4) High drug prices & lack of transparency
Americans spend about $1,200 on prescriptions drugs every year, according to the latest figures from the Organization for Economic Cooperation and Development (OECD). That’s more than people pay in any other developed country in the world, according to recent STAT research. On one hand, this is a result of new, expensive drugs entering the market, which are only under patent for a limited time; pharmaceutical companies need to offset the costs of researching and producing these new drugs while also maintaining a revenue stream, so many new drugs entering the market are sold at high costs.
But, according to a January 2019 Health Affairs study, the skyrocketing cost of many prescription drugs in the U.S. can also be blamed on industry-wide price increases. Brand-name oral prescription drug prices rising more than 9 percent between 2008 and 2016, and injectable drugs rising more than 15 percent during that time.

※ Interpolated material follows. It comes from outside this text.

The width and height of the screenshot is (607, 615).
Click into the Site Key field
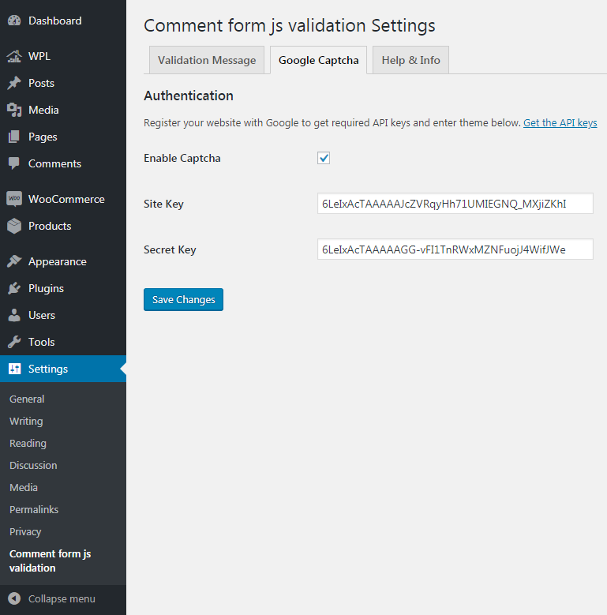455,204
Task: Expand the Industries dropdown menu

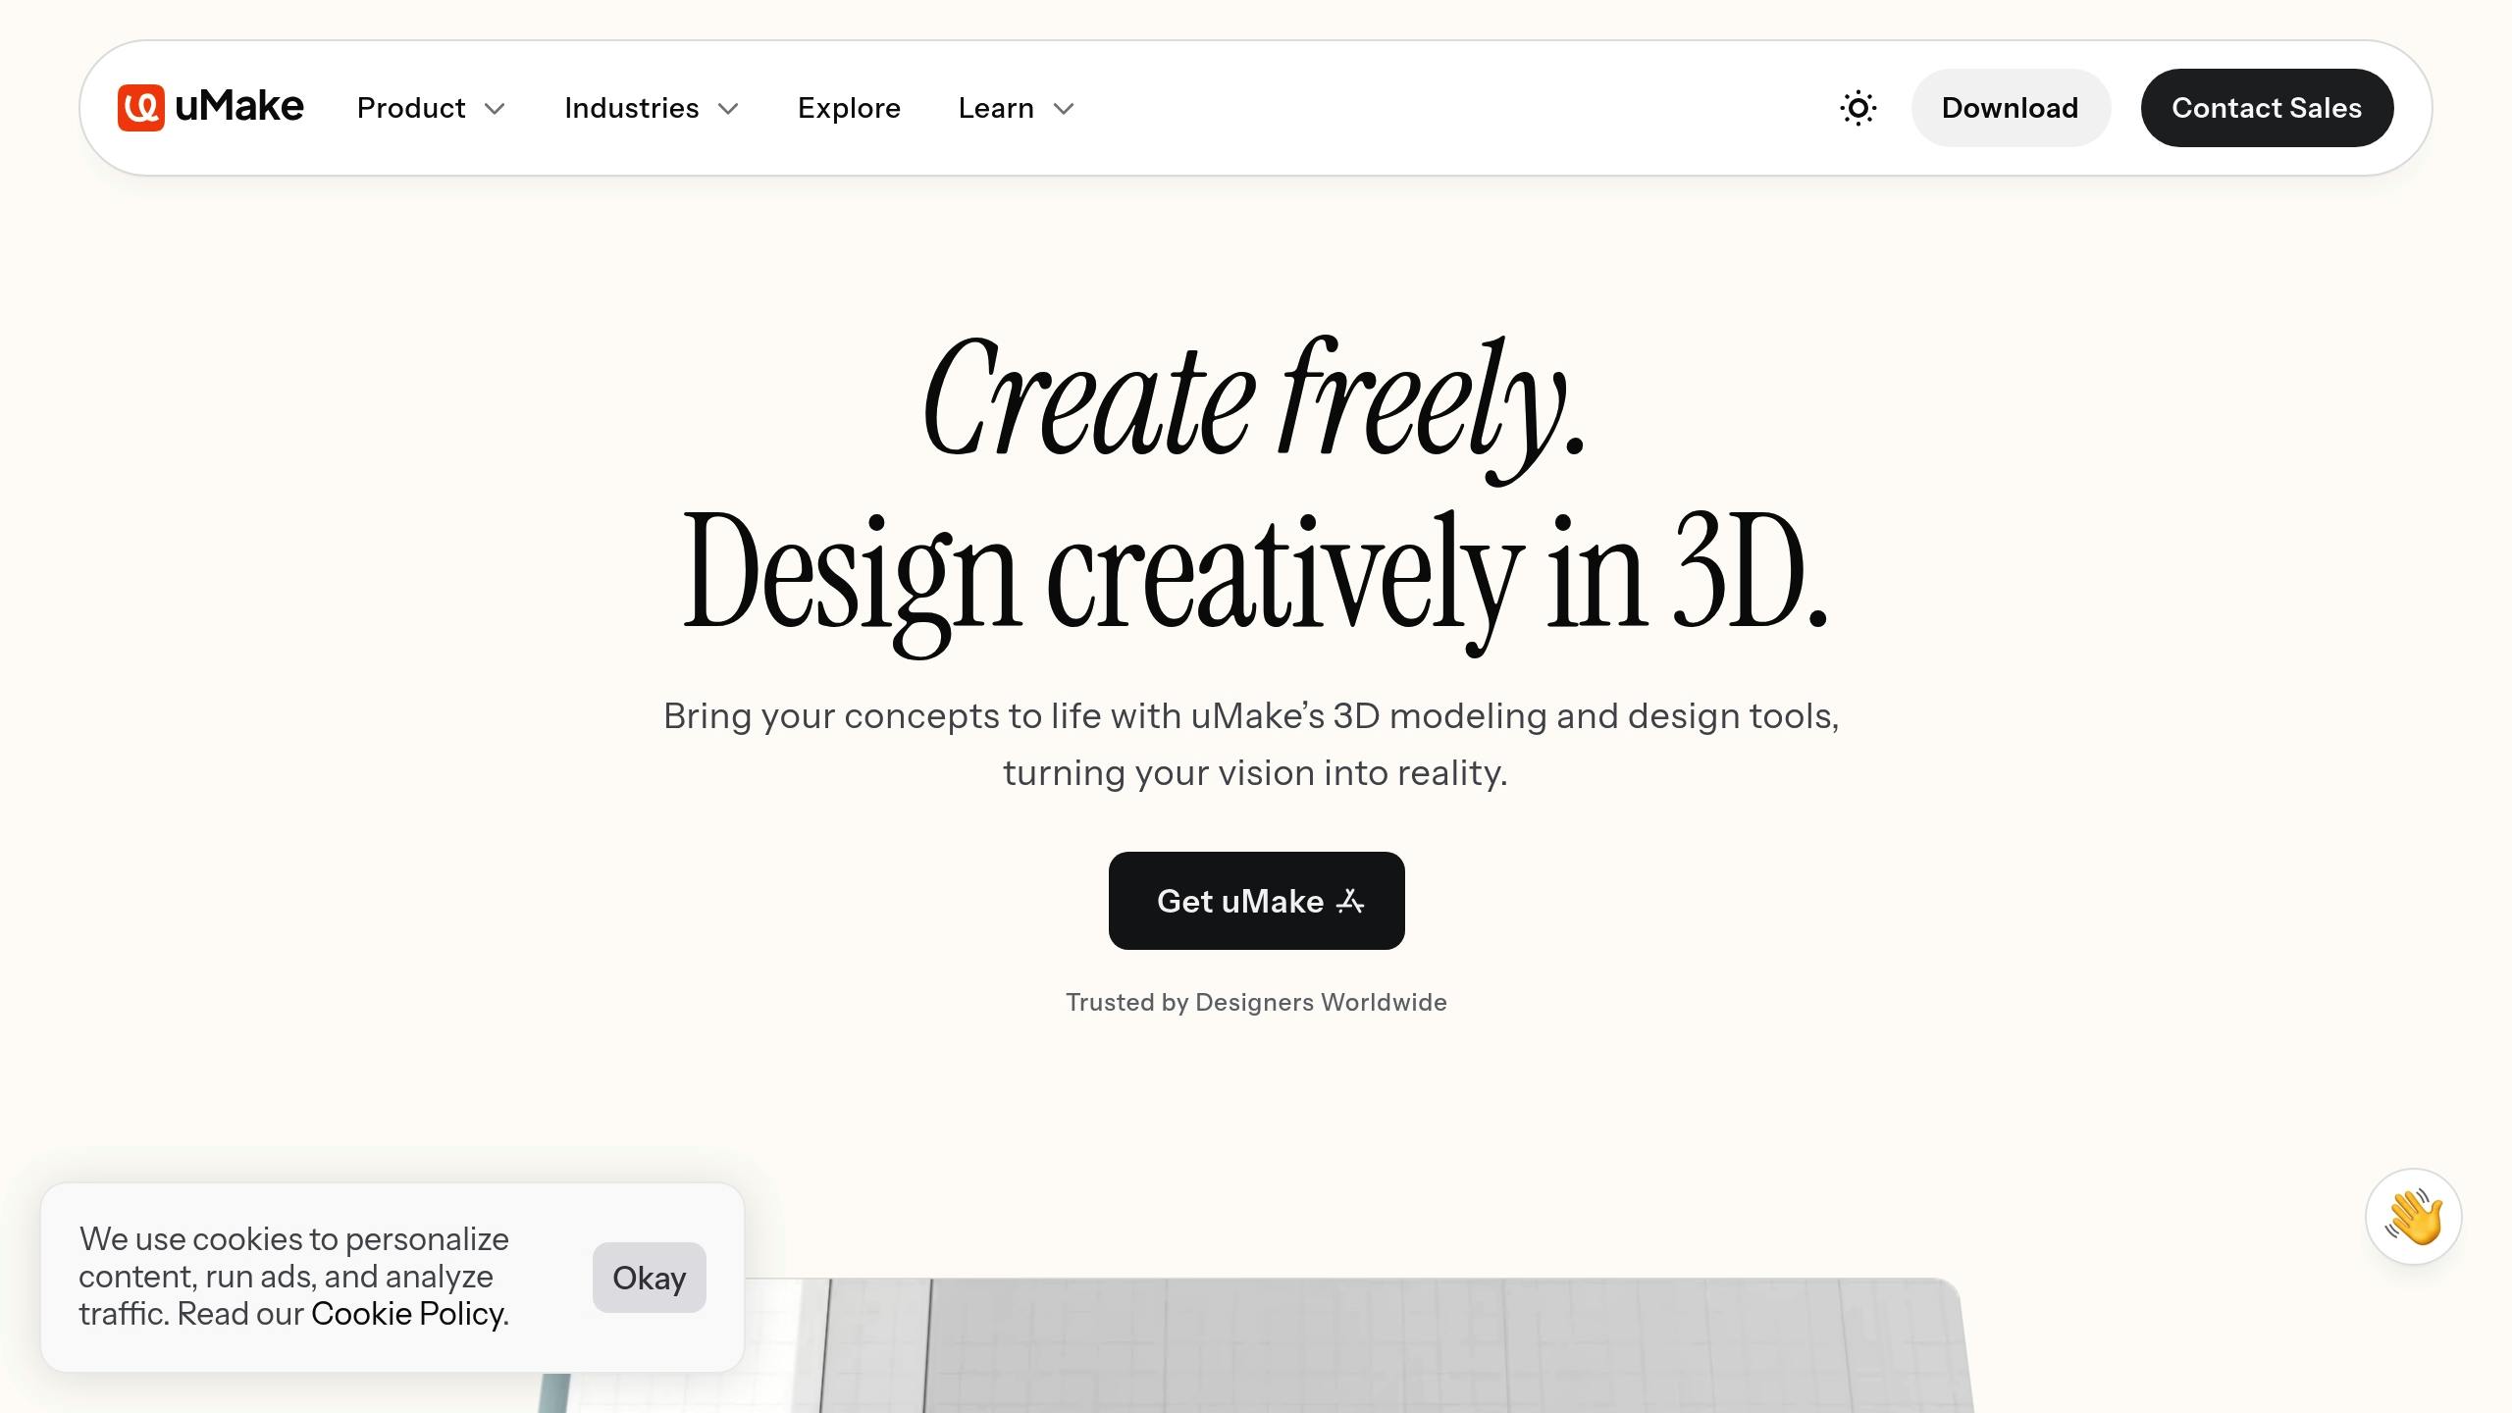Action: coord(653,107)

However, most seem to agree that the lack of prescription price transparency is the biggest cause for these high costs. Making cost information public could increase market and social pressure on health care providers to lower prices, as patients begin to shop around for their own care.
Earlier this year, President Donald Trump outlined a set of proposals that he anticipated might lower the high cost of prescription drugs for millions of Americans. One of these proposals would change how doctors are paid for very expensive drug treatments under Medicare Part B plans, and another would require companies to include prices in TV drug ads. And, as of June 24, 2019, President Trump announced a new executive "healthcare transparency" order that would reveal price negotiations between providers and payors, which would allow patients to receive an estimate of their out-of-pocket costs prior to receiving care.
5) Administrative costs
Even smaller costs can add up. Anyone interacting with the U.S. health care system is bound to encounter examples of unnecessary administrative complexity—from filling out duplicate intake forms to transferring medical records between providers.
The U.S. health system's reliance on multiple payors also contributes to administrative health care costs. A typical hospital must contend not only with public health programs, like Medicare and Medicaid, but also with many private insurers, each with its own set of procedures and forms (whether electronic or paper) for billing and collecting payment.